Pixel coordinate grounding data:
*** Begin section ***
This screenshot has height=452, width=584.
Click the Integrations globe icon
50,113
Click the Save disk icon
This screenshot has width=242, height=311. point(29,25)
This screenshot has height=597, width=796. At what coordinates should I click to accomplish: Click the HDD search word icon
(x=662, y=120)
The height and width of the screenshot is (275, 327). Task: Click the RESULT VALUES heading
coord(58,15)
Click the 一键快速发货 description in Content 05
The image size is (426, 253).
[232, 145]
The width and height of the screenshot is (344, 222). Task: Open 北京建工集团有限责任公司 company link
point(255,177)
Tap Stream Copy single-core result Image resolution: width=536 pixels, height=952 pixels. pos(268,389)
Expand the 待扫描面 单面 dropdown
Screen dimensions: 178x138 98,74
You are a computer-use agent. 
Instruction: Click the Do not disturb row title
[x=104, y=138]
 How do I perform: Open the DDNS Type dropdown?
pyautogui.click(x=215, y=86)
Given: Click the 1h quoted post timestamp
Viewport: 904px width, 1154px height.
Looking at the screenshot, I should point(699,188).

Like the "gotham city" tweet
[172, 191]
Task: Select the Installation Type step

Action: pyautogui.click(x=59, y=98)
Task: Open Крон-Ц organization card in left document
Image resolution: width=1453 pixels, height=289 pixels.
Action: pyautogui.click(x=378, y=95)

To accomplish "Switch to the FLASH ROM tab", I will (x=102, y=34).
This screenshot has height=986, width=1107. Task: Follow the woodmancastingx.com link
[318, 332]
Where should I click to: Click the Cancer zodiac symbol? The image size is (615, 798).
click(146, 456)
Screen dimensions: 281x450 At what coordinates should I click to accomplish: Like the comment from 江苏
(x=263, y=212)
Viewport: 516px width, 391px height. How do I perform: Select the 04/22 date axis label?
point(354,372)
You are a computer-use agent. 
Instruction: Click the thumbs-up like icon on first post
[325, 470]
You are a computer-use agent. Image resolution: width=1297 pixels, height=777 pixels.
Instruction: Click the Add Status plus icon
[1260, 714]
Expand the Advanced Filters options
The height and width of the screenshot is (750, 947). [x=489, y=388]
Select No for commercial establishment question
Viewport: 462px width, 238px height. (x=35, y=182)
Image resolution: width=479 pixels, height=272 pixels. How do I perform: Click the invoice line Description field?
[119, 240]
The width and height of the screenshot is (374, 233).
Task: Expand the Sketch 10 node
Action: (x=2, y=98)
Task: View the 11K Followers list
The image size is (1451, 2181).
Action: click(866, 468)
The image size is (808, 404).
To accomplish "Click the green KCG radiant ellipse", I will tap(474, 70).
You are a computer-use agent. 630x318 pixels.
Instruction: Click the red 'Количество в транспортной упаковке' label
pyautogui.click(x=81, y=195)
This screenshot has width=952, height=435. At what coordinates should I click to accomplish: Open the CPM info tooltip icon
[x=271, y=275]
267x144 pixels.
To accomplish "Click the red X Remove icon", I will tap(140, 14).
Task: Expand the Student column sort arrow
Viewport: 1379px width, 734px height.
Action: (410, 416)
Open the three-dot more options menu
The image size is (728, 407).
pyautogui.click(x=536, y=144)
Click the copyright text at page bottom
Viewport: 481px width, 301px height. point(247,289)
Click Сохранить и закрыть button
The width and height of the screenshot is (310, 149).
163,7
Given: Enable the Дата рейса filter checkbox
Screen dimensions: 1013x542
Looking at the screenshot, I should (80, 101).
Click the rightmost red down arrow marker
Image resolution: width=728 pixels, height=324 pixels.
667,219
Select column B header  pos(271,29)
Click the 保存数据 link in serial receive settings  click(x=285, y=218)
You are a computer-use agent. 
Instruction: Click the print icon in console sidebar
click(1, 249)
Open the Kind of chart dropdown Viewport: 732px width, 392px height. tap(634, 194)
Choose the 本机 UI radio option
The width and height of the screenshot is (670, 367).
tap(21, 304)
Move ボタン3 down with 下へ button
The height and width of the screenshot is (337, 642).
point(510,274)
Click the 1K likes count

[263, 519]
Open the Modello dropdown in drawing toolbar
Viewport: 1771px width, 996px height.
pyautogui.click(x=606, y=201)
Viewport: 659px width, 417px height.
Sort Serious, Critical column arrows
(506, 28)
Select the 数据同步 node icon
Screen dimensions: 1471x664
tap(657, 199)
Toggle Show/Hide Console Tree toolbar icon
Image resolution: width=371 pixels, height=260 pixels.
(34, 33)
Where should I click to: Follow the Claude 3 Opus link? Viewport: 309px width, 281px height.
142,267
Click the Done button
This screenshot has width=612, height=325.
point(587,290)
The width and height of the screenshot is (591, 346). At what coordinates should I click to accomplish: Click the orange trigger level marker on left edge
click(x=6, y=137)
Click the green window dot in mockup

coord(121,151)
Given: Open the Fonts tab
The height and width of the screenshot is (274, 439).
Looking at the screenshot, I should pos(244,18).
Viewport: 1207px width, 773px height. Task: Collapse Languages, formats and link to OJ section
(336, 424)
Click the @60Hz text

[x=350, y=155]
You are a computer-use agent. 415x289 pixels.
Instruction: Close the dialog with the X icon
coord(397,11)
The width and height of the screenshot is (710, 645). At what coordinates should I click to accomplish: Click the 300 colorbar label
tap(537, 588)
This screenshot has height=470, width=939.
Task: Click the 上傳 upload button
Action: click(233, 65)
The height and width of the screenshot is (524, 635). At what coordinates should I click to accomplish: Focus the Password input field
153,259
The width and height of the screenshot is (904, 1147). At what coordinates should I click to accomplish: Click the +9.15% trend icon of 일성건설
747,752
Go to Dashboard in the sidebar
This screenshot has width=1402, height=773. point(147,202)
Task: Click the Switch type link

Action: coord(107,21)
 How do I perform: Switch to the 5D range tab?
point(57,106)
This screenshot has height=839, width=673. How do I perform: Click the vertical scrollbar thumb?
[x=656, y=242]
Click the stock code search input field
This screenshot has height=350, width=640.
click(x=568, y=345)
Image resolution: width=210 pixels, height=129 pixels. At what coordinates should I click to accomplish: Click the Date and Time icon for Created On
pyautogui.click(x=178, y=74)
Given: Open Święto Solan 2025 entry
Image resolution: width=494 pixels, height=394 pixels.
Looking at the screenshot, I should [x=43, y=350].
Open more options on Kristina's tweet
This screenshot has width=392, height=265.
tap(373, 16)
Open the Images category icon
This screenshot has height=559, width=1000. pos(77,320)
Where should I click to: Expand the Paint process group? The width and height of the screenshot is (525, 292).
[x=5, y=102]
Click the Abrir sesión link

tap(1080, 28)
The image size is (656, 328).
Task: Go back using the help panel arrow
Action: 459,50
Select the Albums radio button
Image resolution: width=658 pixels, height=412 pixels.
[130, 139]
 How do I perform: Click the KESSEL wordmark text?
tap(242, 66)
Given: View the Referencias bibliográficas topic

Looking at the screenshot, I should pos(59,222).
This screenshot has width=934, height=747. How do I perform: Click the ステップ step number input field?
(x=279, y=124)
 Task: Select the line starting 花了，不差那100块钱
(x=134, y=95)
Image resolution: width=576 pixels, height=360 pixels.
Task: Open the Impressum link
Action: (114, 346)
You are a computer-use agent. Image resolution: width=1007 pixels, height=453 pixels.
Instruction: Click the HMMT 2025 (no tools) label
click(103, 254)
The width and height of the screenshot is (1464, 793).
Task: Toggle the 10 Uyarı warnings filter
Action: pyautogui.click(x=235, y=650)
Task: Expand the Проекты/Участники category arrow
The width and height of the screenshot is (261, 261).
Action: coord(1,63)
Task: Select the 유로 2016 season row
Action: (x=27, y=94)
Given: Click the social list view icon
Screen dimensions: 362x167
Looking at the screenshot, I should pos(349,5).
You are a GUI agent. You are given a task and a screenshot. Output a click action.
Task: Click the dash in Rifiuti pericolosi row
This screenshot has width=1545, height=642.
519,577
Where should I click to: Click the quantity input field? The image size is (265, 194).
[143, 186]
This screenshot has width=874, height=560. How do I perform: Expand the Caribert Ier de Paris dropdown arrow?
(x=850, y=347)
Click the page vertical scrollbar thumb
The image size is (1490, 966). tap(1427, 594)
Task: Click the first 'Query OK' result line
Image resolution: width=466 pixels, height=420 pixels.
*** End section ***
• [Work required]: Look through the entries above and quote exactly the lines from the line with "Click the Done button" to the line with "You are a computer-use agent. 415x289 pixels.", counting both of those lines.

• [Task response]:
Click the Done button
This screenshot has width=612, height=325.
point(587,290)
The width and height of the screenshot is (591, 346). At what coordinates should I click to accomplish: Click the orange trigger level marker on left edge
click(x=6, y=137)
Click the green window dot in mockup

coord(121,151)
Given: Open the Fonts tab
The height and width of the screenshot is (274, 439).
Looking at the screenshot, I should pos(244,18).
Viewport: 1207px width, 773px height. Task: Collapse Languages, formats and link to OJ section
(336, 424)
Click the @60Hz text

[x=350, y=155]
You are a computer-use agent. 415x289 pixels.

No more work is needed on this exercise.